Dear reviewer, thank you again for review and your interest in improving the content of this manuscript. Please find next our answer to your different comments.

The authors have addressed some of the comments but are not satisfactory.

• The unit of porosity should be expressed in (percentage/volume)... if not units are to be expressed then it should be mentioned as (no unit).

Thanks for the clarification.

Now, in all the graphs in which the porosity appears, it has been added: (no unit).

• The discussion is not satisfactory. The authors may consider involving the physical properties of the material to explain the porosity generation along with the entrapped gases/insufficient process parameters.

Thank you for clarifying the discussion you required. In relation to this, we have added this extensive explanation:

To reduce the final porosity of the compact, the current intensity and/or the heating time must be increased, and, in principle, the increase of the applied pressure can also help. However, increasing the applied pressure does not always achieve the desired effect. A higher pressure leads to a higher density in the first moments of the heating period. This reduction can be counterproductive as it will lead to a decrease in the electrical resistivity of the powder mass, which will result in less thermal energy being released, and therefore less softening of the material and higher final porosity.

High pressure values can cause another undesirable effect which will also lead to higher final porosity. When the process is carried out with adequate pressure, the centre of the compact, at higher temperature, collapses first. The gas contained in the pores of this zone (or even that which may evolve due to the heating) can be evacuated through the (open) porosity of the peripheral zones, which are kept at a lower temperature. Thus, in the correct operation of the MF-ERS, porosity is progressively removed from the interior towards the outer. The peripheral porous zones will become narrower and the central area denser, increasing uniformity over time. On the other hand, when the pressure value is too high, the porosity of the peripheral zones may close, preventing the subsequent evacuation of the gases inside the compact.

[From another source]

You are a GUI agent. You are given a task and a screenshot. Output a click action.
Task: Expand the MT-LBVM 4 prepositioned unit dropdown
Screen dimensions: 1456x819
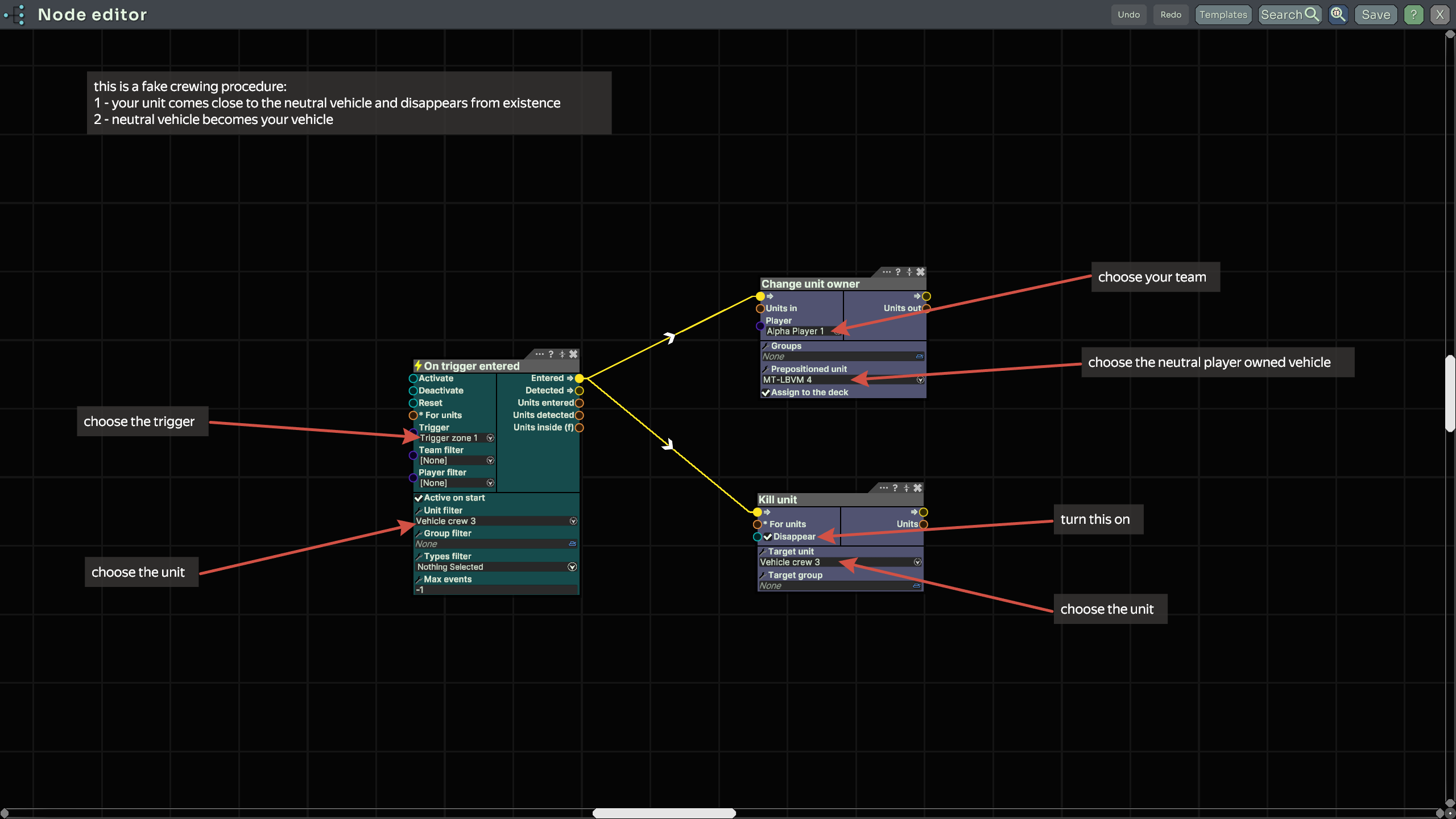click(920, 380)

The gas that is occluded at a very high temperature can generate enough counter-pressure to prevent the densification of the compact. Therefore, the choice of pressure can be critical, and it cannot be said that increasing it will result in a guaranteed decrease in the final porosity. Therefore, if the aim was to reduce the final porosity of the samples (which was not the case in this paper), intensities and times would have to be increased. Obviously, if conditions are too severe, the compact core could become molten [13].

It can be noticed (Figures 10 and 11) that the pores in the central area generally have a more rounded appearance than those in the peripheral areas. Naturally, this fact becomes more evident as the processing conditions (intensity and heating time) become more severe, as a consequence of the higher temperatures reached.

We hope the changes included in the manuscript are now in accordance with your suggestions.